### RECORD SET ###
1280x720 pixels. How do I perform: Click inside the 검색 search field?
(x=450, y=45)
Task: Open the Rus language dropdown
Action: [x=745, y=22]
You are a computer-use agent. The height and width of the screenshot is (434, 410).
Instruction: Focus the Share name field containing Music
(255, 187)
###
### RECORD SET ###
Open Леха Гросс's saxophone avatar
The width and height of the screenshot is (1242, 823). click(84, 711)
###
### RECORD SET ###
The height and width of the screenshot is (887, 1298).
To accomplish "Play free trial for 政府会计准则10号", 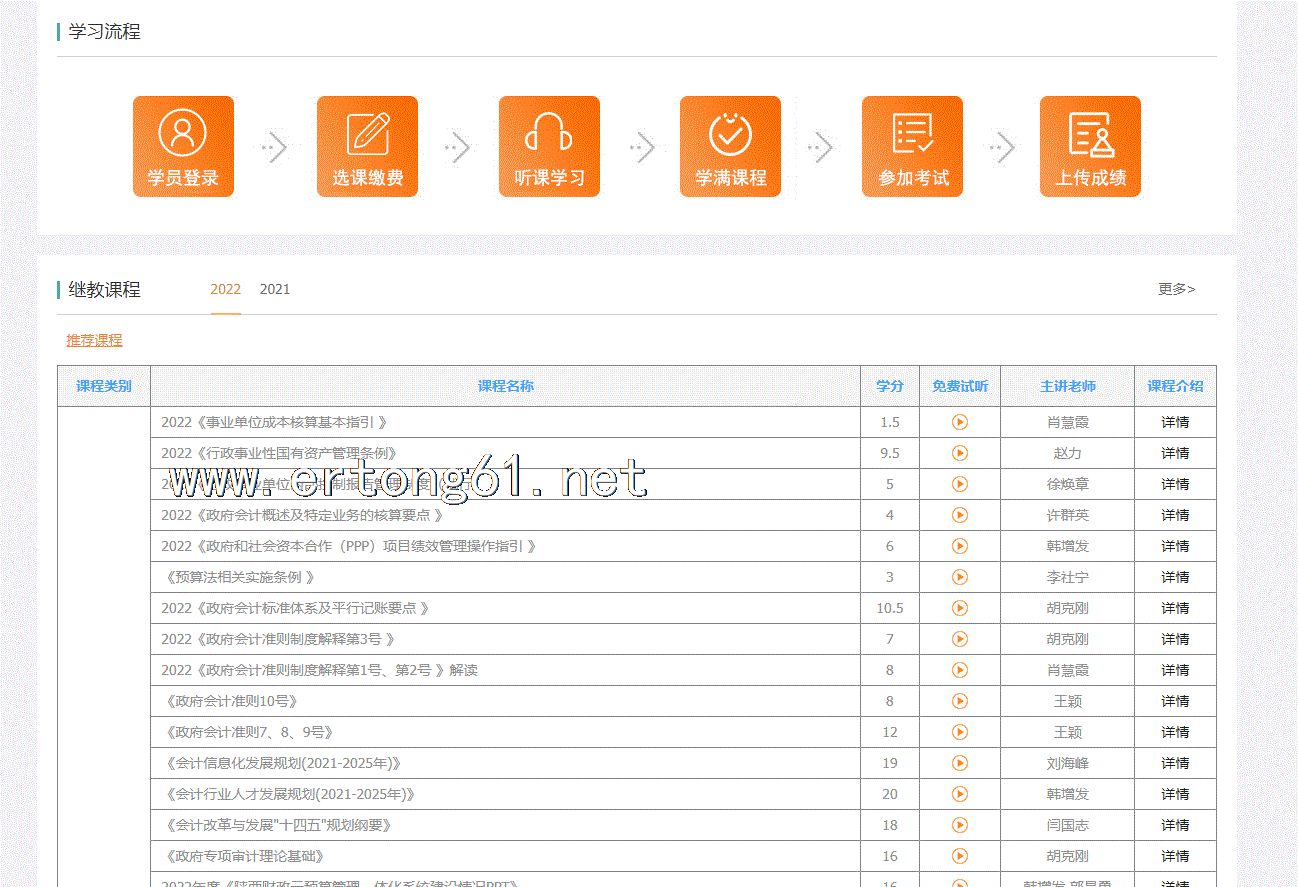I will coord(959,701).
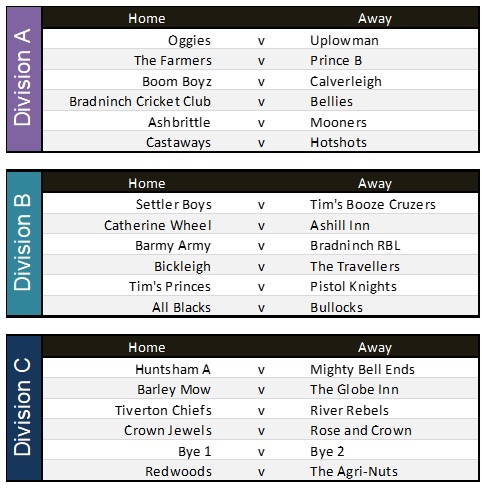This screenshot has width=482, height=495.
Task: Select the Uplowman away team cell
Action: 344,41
###
ACTION ITEM
Look through the entries above and quote exactly the lines from the line with "1280x720 pixels. How" to the line with "You are a computer-use", counting both of those lines.

ANSWER SECTION
1280x720 pixels. How do I perform: Click inside the 검색 search field?
(x=450, y=45)
Task: Open the Rus language dropdown
Action: [x=745, y=22]
You are a computer-use agent. The height and width of the screenshot is (434, 410).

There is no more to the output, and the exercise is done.